Directions for this task →
Print the lines from the one that contains "Screen dimensions: 1530x784" through the end of the records, copying each exactly and including both ends.
::: Provided material
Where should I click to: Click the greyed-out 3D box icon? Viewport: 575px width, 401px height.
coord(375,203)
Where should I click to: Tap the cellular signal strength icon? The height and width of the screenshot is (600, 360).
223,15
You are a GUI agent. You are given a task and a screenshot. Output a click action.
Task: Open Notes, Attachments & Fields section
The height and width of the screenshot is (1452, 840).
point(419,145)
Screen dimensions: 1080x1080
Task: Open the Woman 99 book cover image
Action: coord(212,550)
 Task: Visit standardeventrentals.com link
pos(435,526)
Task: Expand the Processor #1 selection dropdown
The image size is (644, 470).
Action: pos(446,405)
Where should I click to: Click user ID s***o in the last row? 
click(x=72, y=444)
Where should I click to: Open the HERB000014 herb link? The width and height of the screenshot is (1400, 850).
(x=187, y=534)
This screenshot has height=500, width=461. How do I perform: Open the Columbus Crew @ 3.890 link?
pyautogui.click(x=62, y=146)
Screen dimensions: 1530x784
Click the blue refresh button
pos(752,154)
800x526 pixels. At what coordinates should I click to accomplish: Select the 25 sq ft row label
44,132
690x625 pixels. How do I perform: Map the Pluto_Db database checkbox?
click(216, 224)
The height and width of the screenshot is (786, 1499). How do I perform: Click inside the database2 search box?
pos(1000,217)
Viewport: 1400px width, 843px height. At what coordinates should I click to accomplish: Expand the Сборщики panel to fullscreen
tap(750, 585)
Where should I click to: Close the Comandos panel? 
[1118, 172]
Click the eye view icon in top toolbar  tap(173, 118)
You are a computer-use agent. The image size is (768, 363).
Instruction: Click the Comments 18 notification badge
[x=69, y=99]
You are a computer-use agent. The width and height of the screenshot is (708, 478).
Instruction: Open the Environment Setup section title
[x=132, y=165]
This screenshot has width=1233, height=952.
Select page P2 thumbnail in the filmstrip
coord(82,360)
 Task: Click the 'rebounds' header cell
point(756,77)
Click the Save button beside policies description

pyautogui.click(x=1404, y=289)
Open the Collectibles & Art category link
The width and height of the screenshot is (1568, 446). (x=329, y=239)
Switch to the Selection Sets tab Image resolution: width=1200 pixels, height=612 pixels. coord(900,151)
::::::
Solution to the exercise →
Screen dimensions: 1530x784
Click the blue refresh button
pos(752,154)
800x526 pixels. At what coordinates should I click to accomplish: Select the 25 sq ft row label
44,132
690x625 pixels. How do I perform: Map the Pluto_Db database checkbox?
click(216, 224)
The height and width of the screenshot is (786, 1499). How do I perform: Click inside the database2 search box?
pos(1000,217)
Viewport: 1400px width, 843px height. At what coordinates should I click to accomplish: Expand the Сборщики panel to fullscreen
tap(750, 585)
Where should I click to: Close the Comandos panel? 
[1118, 172]
Click the eye view icon in top toolbar  tap(173, 118)
You are a computer-use agent. The image size is (768, 363).
Instruction: Click the Comments 18 notification badge
[x=69, y=99]
You are a computer-use agent. The width and height of the screenshot is (708, 478).
Instruction: Open the Environment Setup section title
[x=132, y=165]
This screenshot has width=1233, height=952.
Select page P2 thumbnail in the filmstrip
coord(82,360)
 Task: Click the 'rebounds' header cell
point(756,77)
Click the Save button beside policies description

pyautogui.click(x=1404, y=289)
Open the Collectibles & Art category link
The width and height of the screenshot is (1568, 446). (x=329, y=239)
Switch to the Selection Sets tab Image resolution: width=1200 pixels, height=612 pixels. coord(900,151)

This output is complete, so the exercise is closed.